**Source document:**

———

# Christmas/Holiday Reading?



## lou (Sep 7, 2011)

I'm just getting around to reading Dickens' A Christmas Carol for the first time and loving it.

Any other recommendations for holiday reading?

There seem to be quite a few Christmas themed murder mysteries out there.


----------



## Vaneyes (May 11, 2010)

I rarely buy books anymore. They're awfully space and time consuming. Novelist Thomas Pynchon is an exception, but he's not a problem since he publishes about once every five or ten years.

Most of the time I tend to create my own fiction (aka fantasizing) of what's happening in the world on an almost daily basis. Crazy, isn't it?

Re holiday reading, I'll probably take something off the shelf, that I began reading ten to thirty years ago, then put it back on the shelf to be reforgotten. Maybe that Gore Vidal non fiction I got thirty or so pages into.


----------



## sospiro (Apr 3, 2010)

I've got this on order & it should be here next week. I love Gale Martin's blog & have been following the online launch & really looking forward to reading it.


----------



## lou (Sep 7, 2011)

*Vaneyes*, I completely empathize with you, however; I now do most of my reading on a Kindle and it has renewed my love of reading. The best part is I can store hundreds of books on it! No more clutter.

———

**Data rows:**
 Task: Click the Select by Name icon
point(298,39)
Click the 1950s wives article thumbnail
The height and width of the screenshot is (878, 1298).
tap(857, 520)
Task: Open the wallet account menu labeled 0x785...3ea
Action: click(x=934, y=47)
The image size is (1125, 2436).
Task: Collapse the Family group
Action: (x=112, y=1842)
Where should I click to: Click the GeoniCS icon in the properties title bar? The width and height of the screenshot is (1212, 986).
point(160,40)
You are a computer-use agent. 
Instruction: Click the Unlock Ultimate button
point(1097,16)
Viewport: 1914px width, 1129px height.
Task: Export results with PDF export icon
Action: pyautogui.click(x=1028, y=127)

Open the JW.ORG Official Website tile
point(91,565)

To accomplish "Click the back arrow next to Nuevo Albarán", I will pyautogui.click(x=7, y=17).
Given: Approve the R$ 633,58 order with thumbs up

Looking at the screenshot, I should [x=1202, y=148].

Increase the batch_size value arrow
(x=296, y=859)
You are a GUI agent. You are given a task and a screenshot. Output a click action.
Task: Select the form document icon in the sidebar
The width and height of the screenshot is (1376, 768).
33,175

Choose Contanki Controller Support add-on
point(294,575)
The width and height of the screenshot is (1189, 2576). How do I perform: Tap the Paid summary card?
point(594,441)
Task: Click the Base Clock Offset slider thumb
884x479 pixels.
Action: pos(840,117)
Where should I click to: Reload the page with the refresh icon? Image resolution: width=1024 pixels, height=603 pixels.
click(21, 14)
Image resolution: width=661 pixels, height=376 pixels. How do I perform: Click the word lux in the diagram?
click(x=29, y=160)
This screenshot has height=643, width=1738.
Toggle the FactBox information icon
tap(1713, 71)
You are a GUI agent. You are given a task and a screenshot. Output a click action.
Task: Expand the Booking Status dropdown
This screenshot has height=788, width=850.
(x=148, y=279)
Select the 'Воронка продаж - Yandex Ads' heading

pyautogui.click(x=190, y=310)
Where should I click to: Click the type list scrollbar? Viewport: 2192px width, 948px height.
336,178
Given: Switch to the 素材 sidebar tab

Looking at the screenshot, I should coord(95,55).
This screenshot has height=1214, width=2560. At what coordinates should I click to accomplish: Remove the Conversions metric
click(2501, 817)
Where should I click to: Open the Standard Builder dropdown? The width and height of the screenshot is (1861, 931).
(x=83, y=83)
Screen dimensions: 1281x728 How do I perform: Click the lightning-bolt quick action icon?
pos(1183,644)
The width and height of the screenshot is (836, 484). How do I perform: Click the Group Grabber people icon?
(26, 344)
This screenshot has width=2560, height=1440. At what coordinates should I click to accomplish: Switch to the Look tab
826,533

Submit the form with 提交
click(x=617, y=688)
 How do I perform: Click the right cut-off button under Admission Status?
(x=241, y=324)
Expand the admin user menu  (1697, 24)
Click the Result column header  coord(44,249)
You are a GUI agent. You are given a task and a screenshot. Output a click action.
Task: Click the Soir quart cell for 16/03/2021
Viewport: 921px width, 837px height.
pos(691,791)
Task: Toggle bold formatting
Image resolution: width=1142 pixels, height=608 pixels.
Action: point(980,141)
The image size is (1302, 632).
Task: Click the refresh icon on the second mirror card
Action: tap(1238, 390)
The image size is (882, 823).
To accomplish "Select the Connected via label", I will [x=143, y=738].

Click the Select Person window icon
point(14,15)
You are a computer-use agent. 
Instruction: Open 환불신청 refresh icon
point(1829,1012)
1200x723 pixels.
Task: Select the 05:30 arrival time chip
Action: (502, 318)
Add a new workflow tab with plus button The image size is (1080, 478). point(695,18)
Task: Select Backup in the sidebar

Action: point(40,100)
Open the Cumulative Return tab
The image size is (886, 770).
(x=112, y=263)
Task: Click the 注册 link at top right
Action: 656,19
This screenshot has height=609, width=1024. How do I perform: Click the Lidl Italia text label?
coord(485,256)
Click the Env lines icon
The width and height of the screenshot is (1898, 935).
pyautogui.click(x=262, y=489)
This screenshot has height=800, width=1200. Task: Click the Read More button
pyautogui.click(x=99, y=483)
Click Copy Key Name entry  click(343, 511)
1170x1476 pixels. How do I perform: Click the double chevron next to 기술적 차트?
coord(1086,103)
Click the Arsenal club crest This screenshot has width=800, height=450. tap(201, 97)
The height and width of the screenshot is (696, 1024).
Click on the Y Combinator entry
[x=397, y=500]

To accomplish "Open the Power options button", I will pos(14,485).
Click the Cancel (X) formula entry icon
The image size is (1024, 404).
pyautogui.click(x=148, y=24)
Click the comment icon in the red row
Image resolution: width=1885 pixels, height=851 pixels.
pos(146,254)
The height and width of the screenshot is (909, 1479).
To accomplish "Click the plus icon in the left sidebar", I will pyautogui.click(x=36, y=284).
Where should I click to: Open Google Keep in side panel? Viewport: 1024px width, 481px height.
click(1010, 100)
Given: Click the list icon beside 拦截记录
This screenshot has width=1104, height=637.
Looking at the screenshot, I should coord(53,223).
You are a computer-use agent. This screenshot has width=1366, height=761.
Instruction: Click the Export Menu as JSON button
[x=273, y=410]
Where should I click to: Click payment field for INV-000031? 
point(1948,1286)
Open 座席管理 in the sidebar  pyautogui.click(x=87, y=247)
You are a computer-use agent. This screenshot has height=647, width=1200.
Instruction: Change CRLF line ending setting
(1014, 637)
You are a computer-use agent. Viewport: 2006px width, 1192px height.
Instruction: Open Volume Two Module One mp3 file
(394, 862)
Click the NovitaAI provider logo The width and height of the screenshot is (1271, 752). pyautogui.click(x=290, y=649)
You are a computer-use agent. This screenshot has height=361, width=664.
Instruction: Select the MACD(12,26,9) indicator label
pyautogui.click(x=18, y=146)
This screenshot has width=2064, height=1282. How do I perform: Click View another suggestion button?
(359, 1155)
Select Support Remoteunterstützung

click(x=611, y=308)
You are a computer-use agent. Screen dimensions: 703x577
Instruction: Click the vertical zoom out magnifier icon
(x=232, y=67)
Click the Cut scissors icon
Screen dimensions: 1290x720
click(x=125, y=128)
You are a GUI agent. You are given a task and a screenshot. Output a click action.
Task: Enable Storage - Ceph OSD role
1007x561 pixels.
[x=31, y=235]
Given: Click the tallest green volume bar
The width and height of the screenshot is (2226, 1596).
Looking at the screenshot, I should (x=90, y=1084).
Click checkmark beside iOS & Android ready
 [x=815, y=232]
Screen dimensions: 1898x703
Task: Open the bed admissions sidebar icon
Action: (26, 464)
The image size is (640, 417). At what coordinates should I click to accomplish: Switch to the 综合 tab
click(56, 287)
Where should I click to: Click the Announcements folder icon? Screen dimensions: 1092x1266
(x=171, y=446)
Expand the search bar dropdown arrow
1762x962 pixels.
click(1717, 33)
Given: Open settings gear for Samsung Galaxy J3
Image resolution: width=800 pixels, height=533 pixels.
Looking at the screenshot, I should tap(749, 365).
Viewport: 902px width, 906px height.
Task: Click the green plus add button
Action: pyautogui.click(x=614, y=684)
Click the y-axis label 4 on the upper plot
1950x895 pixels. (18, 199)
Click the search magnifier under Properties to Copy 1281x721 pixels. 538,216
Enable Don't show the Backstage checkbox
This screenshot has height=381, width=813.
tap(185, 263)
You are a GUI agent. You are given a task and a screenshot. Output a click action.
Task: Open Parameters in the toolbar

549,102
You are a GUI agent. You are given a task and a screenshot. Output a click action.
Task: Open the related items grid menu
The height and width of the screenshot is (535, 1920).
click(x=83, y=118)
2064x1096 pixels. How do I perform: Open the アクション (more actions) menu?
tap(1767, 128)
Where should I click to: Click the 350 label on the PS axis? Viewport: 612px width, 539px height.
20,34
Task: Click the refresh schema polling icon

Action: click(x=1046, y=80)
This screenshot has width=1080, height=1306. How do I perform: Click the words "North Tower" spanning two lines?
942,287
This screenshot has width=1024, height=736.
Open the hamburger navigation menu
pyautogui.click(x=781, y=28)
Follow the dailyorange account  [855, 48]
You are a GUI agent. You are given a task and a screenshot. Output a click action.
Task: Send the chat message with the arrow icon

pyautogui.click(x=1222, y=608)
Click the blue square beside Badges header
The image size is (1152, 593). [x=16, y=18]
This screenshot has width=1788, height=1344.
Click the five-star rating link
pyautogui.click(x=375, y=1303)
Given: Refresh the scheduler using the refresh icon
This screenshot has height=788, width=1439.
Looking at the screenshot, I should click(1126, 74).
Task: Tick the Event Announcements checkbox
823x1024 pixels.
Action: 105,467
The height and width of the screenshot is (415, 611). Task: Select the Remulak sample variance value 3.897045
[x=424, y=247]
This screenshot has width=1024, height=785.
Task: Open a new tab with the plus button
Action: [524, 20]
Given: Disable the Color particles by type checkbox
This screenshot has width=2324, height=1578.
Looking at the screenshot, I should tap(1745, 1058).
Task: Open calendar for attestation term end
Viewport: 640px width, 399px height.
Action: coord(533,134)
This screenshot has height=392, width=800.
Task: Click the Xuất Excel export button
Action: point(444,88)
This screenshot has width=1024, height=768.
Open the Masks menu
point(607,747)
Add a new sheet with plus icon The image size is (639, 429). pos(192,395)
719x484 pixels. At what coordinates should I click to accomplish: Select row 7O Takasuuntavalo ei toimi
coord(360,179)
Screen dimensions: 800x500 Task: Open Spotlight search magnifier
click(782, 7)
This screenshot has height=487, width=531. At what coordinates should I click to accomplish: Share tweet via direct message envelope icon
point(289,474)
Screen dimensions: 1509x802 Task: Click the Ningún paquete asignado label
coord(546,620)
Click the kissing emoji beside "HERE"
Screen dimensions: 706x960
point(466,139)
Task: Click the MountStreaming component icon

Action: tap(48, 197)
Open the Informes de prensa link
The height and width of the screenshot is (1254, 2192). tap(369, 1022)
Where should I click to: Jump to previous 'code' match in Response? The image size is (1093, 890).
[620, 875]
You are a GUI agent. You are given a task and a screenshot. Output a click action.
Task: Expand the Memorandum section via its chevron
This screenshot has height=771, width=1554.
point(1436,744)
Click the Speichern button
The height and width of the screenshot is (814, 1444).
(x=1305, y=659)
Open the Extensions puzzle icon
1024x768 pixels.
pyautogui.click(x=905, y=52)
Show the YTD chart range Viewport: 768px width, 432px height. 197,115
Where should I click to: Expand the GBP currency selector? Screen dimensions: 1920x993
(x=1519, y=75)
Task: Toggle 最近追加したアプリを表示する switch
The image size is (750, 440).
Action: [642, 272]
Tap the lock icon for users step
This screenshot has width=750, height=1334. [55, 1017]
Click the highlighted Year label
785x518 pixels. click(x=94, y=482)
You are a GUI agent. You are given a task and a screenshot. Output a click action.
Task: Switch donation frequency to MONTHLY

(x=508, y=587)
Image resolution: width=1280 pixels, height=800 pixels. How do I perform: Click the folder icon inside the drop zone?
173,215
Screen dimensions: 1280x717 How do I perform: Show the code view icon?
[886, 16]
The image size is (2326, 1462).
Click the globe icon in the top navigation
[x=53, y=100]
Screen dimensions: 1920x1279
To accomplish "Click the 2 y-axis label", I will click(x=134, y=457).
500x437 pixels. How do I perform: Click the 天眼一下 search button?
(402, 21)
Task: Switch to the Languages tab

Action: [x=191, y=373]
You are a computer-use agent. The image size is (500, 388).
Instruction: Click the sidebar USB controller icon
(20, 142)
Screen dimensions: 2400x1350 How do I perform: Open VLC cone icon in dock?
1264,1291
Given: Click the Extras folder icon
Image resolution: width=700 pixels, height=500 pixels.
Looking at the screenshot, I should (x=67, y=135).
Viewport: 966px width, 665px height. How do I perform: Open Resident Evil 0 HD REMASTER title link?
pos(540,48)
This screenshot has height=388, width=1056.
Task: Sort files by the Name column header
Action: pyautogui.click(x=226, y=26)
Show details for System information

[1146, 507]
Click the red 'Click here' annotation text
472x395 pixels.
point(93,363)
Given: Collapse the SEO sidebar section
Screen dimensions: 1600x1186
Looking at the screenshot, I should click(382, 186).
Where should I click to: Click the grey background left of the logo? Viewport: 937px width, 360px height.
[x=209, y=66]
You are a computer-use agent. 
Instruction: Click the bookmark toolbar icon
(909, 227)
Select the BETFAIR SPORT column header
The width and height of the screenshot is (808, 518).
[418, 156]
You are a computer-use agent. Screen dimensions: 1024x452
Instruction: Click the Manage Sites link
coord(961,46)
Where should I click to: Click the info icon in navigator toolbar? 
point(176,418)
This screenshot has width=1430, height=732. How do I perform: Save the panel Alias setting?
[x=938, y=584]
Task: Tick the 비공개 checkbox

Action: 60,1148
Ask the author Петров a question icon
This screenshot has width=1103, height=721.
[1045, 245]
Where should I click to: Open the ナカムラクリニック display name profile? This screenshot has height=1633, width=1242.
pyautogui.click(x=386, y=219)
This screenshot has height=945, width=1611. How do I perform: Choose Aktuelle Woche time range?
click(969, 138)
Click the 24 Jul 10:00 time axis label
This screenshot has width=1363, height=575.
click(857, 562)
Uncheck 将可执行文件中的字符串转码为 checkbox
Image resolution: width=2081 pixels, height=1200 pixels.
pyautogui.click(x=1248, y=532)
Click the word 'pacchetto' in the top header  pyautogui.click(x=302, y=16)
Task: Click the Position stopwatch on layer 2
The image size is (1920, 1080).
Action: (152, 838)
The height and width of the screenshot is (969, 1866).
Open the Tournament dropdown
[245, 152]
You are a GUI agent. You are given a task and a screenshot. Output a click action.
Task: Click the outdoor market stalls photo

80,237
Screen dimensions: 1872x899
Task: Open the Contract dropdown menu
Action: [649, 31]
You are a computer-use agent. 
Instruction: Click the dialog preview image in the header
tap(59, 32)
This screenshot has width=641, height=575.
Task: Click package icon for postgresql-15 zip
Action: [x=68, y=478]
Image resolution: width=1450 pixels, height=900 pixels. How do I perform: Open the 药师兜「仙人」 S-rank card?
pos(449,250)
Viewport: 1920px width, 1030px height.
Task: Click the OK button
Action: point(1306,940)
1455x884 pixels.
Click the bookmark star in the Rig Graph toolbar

———

**Tasks to complete:**
1. Can you shorten the paragraph in the holiday reading thread that begins "I rarely buy books anymore" while keeping its main facts?
2. Could you carry on the holiday reading thread from after its final post?
The items have nothing to do with what's asked here.

**Results in order:**
1. I seldom buy books now, since they take up so much space and time. Novelist Thomas Pynchon is the exception, and he publishes only about once every five or ten years.

2.
*Sospiro*, Speaking of Kindles, I just checked Amazon and they have the Kindle version of Don Juan in Hankey, PA for only $2.99! After reading the first few sample pages, it's an instant purchase for me too. Thanks!


----------



## Vaneyes (May 11, 2010)

lou said:


> *Vaneyes*, I completely empathize with you, however; I now do most of my reading on a Kindle and it has renewed my love of reading. The best part is I can store hundreds of books on it! No more clutter.


My wife was using Sony Reader, then she got hooked on audio books (iPod). Neither appeal to me, and re time spent, I'd rather be doing other things.

Re books, I do read book reviews,and like it when the reviewer spills enough beans about the author's intent/ideas about the subject(s). IOW I'm big on gist, and bearish on having to read/eat the whole thing.

Yes, I'm afraid I've adopted this aspect of devolution.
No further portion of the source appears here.